Image credit:SEC filings; Cloudflare Documentation /

Prince highlighted how AI works, saying that almost the entire R&D team is now using the Worker platform – a tool that allows developers to create and run applications directly on Cloudflare’s global network – including its vibe feature. He added that 100% of the code generated this way and used in Cloudflare’s products “is now being reviewed by independent AI.”

But architects aren’t the only ones using AI internally, he said. “Employees across the company from engineering to HR to marketing spend thousands of AI sessions every day to do their jobs.”

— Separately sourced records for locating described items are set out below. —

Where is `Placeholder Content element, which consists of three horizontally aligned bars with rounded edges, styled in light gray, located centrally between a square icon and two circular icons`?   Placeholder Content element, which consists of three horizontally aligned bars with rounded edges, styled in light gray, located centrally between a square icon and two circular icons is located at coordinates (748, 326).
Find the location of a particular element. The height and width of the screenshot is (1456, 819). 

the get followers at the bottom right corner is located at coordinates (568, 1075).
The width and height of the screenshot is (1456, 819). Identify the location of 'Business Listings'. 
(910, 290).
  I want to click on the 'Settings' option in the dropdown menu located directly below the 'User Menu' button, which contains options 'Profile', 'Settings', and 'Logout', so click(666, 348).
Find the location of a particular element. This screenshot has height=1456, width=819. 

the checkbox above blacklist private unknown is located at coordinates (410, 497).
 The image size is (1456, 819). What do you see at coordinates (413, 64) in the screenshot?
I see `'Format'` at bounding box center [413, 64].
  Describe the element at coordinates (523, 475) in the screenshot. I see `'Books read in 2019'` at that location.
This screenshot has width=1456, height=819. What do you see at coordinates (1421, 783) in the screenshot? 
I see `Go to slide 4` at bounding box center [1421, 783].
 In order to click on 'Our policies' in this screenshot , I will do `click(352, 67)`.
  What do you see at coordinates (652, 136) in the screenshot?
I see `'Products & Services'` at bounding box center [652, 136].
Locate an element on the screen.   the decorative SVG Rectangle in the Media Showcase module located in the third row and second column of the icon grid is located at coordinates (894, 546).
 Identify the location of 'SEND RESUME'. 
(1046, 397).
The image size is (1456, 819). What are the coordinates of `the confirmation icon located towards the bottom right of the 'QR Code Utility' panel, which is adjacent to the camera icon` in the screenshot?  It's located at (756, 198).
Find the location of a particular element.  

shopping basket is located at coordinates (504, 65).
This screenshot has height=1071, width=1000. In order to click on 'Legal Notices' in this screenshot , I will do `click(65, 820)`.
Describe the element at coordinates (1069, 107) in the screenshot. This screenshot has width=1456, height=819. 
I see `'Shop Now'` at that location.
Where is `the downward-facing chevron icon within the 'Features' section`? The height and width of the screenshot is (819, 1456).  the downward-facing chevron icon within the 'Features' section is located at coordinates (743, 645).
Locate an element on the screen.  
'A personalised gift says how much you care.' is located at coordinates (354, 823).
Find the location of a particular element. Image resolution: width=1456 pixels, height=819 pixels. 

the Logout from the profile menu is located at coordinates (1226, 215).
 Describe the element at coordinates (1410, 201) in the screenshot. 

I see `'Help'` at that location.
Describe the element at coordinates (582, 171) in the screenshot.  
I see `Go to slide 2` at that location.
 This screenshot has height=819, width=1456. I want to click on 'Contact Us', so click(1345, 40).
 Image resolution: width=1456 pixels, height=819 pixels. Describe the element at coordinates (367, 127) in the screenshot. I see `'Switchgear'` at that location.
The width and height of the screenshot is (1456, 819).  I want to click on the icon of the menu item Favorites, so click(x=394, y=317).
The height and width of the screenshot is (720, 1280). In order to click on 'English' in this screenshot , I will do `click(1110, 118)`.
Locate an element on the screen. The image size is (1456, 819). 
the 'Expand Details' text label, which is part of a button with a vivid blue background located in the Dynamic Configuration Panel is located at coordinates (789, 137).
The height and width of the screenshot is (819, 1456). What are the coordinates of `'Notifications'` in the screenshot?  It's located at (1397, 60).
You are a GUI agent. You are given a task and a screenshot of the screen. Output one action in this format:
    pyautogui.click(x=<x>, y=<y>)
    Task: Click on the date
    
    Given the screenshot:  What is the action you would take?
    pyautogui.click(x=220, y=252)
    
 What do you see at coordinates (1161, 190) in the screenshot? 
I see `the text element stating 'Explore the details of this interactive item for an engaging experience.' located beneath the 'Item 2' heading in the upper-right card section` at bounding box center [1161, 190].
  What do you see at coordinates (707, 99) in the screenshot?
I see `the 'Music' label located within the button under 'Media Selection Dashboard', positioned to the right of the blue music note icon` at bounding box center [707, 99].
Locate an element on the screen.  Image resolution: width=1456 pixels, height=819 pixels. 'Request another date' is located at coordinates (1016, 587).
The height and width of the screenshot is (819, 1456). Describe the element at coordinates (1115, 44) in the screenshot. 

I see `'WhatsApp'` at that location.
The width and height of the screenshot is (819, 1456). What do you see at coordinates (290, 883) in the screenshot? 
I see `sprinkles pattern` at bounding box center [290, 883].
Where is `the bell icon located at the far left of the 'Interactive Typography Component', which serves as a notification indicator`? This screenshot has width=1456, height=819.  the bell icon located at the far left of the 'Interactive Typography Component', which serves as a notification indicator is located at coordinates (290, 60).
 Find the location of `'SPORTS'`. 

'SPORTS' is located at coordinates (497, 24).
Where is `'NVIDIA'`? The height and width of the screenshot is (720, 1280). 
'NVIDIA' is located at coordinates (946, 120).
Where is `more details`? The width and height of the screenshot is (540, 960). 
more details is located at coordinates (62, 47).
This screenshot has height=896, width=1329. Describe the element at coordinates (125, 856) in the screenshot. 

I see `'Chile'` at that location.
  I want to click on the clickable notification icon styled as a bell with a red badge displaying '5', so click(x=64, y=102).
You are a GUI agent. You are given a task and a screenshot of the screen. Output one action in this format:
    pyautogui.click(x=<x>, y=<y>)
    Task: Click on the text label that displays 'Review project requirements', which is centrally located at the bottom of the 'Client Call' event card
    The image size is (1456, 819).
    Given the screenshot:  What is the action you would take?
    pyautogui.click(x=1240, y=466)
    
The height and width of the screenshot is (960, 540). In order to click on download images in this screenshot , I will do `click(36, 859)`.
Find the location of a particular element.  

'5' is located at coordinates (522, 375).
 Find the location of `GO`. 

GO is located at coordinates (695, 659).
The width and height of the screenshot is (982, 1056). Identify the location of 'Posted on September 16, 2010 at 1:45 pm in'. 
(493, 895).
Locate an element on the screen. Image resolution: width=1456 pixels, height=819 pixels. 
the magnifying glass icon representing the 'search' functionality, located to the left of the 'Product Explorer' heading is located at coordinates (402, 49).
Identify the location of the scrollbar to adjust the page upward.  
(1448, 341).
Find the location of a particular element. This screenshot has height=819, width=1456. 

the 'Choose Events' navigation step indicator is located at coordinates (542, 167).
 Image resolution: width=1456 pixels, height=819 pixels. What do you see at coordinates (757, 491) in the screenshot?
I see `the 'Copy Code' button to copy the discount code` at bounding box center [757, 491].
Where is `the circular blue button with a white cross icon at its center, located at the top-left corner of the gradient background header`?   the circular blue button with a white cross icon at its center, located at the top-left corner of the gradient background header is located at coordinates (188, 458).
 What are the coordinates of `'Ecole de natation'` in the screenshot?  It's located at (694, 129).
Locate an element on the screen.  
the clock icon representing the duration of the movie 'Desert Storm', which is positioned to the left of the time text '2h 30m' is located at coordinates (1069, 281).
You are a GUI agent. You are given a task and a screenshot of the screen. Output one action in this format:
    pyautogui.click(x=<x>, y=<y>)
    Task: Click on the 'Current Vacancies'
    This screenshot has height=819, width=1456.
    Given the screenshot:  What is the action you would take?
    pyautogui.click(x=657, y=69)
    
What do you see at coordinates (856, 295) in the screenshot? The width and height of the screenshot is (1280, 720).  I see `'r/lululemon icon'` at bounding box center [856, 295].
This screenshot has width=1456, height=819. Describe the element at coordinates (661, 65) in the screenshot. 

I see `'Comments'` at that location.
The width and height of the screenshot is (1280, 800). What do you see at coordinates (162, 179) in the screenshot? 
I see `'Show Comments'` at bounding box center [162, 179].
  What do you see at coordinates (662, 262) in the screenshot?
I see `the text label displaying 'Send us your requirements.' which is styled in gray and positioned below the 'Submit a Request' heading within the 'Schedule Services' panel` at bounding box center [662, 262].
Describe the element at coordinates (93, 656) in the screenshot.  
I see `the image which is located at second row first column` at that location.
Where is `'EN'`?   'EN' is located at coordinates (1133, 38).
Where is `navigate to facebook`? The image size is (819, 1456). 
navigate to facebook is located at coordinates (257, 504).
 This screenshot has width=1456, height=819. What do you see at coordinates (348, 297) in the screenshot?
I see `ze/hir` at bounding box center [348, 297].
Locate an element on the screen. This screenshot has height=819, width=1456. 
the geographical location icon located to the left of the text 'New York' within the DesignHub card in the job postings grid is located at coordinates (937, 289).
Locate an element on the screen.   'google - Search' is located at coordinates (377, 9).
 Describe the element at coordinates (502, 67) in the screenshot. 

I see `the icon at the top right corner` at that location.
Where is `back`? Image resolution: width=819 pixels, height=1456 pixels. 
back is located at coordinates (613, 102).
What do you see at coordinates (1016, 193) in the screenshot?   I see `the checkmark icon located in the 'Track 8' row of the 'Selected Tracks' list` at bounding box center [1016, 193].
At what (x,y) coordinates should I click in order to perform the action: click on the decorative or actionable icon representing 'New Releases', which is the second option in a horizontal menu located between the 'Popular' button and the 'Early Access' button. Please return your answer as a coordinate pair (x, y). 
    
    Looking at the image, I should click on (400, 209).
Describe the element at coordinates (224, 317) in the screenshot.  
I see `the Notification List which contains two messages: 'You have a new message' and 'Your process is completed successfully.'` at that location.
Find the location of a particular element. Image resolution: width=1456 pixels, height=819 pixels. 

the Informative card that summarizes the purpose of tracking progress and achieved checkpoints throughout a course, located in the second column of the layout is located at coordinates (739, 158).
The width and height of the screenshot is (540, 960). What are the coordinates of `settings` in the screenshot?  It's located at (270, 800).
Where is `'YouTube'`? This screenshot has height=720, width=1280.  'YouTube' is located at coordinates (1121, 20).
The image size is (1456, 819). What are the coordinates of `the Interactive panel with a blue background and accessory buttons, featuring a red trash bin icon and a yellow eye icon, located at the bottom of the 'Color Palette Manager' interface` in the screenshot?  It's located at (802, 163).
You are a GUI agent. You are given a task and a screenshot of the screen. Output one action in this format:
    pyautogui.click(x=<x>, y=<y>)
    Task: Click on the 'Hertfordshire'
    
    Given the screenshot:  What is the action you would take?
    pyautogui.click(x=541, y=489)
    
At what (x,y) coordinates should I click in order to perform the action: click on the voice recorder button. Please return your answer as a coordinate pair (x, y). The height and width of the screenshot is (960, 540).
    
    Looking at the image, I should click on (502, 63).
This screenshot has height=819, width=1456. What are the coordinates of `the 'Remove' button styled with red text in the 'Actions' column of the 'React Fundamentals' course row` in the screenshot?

As a result, the most productive, AI-powered workforce requires fewer employees, he said.

“A lot of the people who are helping people behind their backs, these roles aren’t the ones that, you know, drive companies forward,” Prince said.

Interestingly, Prince said that Cloudflare “will continue to hire people, and we will continue to raise money because the number of people using these tools is much higher than we’ve seen in the past.”

Cloudflare said it ended its first quarter before layoffs with about 5,500 employees.

The strategy that Prince described — touting the benefits of AI as reasons to downsize workers even in times of economic growth — is becoming commonplace across the tech industry. Whether it reflects a real structural shift or serves as a simple cover for cost control is a question that investors and workers have been grappling with for some time.

When asked by an analyst over the phone why the company needed to make deep cuts after such a good quarter, Prince said, “Just because you’re good enough doesn’t mean you can’t be good.”